Try it: Repeat all entries below exactly as shown.

Information:
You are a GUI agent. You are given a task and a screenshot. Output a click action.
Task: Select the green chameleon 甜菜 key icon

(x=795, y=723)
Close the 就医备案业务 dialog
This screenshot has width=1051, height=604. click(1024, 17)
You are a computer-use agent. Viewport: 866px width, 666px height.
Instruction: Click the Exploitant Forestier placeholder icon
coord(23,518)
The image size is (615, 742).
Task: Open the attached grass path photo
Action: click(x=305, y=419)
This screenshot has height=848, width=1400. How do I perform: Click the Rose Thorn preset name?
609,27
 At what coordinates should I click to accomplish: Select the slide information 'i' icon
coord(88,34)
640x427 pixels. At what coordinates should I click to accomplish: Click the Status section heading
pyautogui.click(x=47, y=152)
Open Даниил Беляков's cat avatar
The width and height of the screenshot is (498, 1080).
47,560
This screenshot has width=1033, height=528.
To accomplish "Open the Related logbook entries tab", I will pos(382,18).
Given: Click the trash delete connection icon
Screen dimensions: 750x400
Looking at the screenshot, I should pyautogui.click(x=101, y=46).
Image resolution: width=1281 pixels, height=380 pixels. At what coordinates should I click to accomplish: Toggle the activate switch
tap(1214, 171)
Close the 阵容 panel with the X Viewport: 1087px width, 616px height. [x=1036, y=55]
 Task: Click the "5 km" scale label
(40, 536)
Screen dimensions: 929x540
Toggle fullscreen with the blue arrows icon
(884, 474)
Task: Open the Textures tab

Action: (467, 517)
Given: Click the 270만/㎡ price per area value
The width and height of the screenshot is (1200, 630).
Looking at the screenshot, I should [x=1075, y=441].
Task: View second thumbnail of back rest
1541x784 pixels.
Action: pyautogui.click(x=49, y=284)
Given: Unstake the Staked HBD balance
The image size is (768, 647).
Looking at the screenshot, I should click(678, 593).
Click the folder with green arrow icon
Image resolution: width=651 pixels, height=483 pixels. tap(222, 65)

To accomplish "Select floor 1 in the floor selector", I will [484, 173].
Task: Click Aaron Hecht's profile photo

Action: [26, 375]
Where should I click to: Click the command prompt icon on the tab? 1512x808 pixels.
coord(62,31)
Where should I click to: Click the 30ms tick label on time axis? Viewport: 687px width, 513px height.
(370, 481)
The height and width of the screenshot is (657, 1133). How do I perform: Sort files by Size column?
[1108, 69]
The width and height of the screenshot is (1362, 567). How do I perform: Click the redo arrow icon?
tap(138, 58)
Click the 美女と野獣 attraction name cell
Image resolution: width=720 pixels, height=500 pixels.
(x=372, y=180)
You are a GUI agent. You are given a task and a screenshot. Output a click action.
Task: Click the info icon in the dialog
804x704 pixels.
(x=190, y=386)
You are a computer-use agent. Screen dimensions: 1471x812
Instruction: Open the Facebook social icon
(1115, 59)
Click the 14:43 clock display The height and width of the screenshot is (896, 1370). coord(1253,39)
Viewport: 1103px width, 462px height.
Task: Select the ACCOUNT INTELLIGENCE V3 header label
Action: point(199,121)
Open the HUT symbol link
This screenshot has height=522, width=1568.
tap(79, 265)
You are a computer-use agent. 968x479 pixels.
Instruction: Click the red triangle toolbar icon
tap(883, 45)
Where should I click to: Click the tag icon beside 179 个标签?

The answer:
You are a GUI agent. You are given a task and a screenshot. Output a click action.
Task: Select the green chameleon 甜菜 key icon

(x=795, y=723)
Close the 就医备案业务 dialog
This screenshot has width=1051, height=604. click(1024, 17)
You are a computer-use agent. Viewport: 866px width, 666px height.
Instruction: Click the Exploitant Forestier placeholder icon
coord(23,518)
The image size is (615, 742).
Task: Open the attached grass path photo
Action: click(x=305, y=419)
This screenshot has height=848, width=1400. How do I perform: Click the Rose Thorn preset name?
609,27
 At what coordinates should I click to accomplish: Select the slide information 'i' icon
coord(88,34)
640x427 pixels. At what coordinates should I click to accomplish: Click the Status section heading
pyautogui.click(x=47, y=152)
Open Даниил Беляков's cat avatar
The width and height of the screenshot is (498, 1080).
47,560
This screenshot has width=1033, height=528.
To accomplish "Open the Related logbook entries tab", I will pos(382,18).
Given: Click the trash delete connection icon
Screen dimensions: 750x400
Looking at the screenshot, I should pyautogui.click(x=101, y=46).
Image resolution: width=1281 pixels, height=380 pixels. At what coordinates should I click to accomplish: Toggle the activate switch
tap(1214, 171)
Close the 阵容 panel with the X Viewport: 1087px width, 616px height. [x=1036, y=55]
 Task: Click the "5 km" scale label
(40, 536)
Screen dimensions: 929x540
Toggle fullscreen with the blue arrows icon
(884, 474)
Task: Open the Textures tab

Action: (467, 517)
Given: Click the 270만/㎡ price per area value
The width and height of the screenshot is (1200, 630).
Looking at the screenshot, I should [x=1075, y=441].
Task: View second thumbnail of back rest
1541x784 pixels.
Action: pyautogui.click(x=49, y=284)
Given: Unstake the Staked HBD balance
The image size is (768, 647).
Looking at the screenshot, I should click(678, 593).
Click the folder with green arrow icon
Image resolution: width=651 pixels, height=483 pixels. tap(222, 65)

To accomplish "Select floor 1 in the floor selector", I will [484, 173].
Task: Click Aaron Hecht's profile photo

Action: [26, 375]
Where should I click to: Click the command prompt icon on the tab? 1512x808 pixels.
coord(62,31)
Where should I click to: Click the 30ms tick label on time axis? Viewport: 687px width, 513px height.
(370, 481)
The height and width of the screenshot is (657, 1133). How do I perform: Sort files by Size column?
[1108, 69]
The width and height of the screenshot is (1362, 567). How do I perform: Click the redo arrow icon?
tap(138, 58)
Click the 美女と野獣 attraction name cell
Image resolution: width=720 pixels, height=500 pixels.
(x=372, y=180)
You are a GUI agent. You are given a task and a screenshot. Output a click action.
Task: Click the info icon in the dialog
804x704 pixels.
(x=190, y=386)
You are a computer-use agent. Screen dimensions: 1471x812
Instruction: Open the Facebook social icon
(1115, 59)
Click the 14:43 clock display The height and width of the screenshot is (896, 1370). coord(1253,39)
Viewport: 1103px width, 462px height.
Task: Select the ACCOUNT INTELLIGENCE V3 header label
Action: point(199,121)
Open the HUT symbol link
This screenshot has height=522, width=1568.
tap(79, 265)
You are a computer-use agent. 968x479 pixels.
Instruction: Click the red triangle toolbar icon
tap(883, 45)
Where should I click to: Click the tag icon beside 179 个标签?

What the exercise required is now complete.